J’insiste plutôt sur l’importance des dynamiques locales qui expliquent les insurrections dites islamistes dans des pays aussi divers que le Nigeria ou le Mali. Sur le plan opérationnel, l’internationalisation des groupes djihadistes est, pour moi, le scénario le moins probable. C’est néanmoins celui que nos sénateurs retiennent pour justifier la nécessité de poursuivre l’opération Barkhane. Les précautions des chercheurs n’ont visiblement pas l’heur de plaire quand il s’agit de pondérer une analyse par trop globalisante.
Quelque part en France, dans un train, fin 2013
L’affaire Moulin-Fournier est encore présente dans bien des esprits.
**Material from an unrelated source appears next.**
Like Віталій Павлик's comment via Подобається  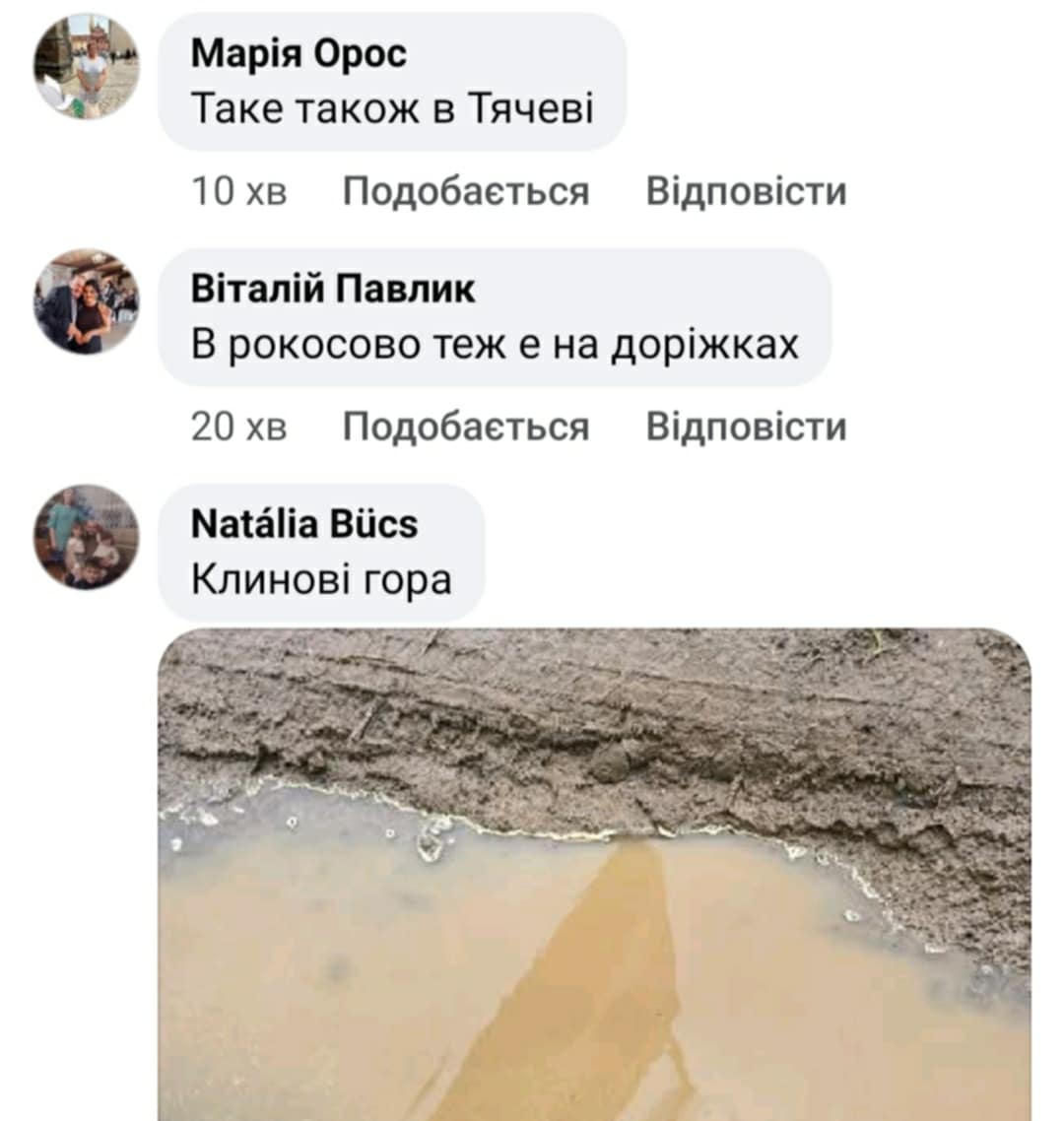[465, 427]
Avant d’être relâchée contre le paiement d’une rançon conséquente, cette famille française avait été enlevée en février 2013 dans le parc naturel de Waza, au nord du Cameroun, et avait été détenue par des hommes de Boko Haram, dont un que j’ai ensuite eu l’occasion d’interviewer à Maiduguri. À présent, l’actualité porte sur le rapt d’un prêtre français, toujours dans la même région, le long de la frontière entre le Nigeria et le Cameroun en direction du lac Tchad. Mon téléphone n’arrête pas de sonner. Le groupe Boko Haram est très mal connu en France et je trouve qu’il est de mon devoir de chercheur d’informer le grand public sur les ressorts de l’insurrection.
Un certain Thomas Loubière, journaliste au Monde, me téléphone alors que je suis dans un TGV. Je ne le connais ni d’Adam ni d’Ève. Bien entendu, son appel est extrêmement urgent, il doit rendre son papier sur Boko Haram dans les heures qui viennent et mon seul choix est d’accepter l’entretien ou de raccrocher. On s’entend mal et je ne sais pas très bien si le journaliste a l’intention de me citer. Je ne prends donc pas la précaution de lui demander de me laisser vérifier l’exactitude d’un éventuel verbatim, si tant qu’il ait l’intention d’utiliser mon analyse pour écrire son papier. Or, à ma grande surprise, je découvre le lendemain une citation de mes propos selon laquelle Boko Haram aurait prêté allégeance à al-Qaïda. Je n’ai jamais dit cela, et pour cause : c’est complètement faux. Je proteste et obtiendrai que la version en ligne soit corrigée.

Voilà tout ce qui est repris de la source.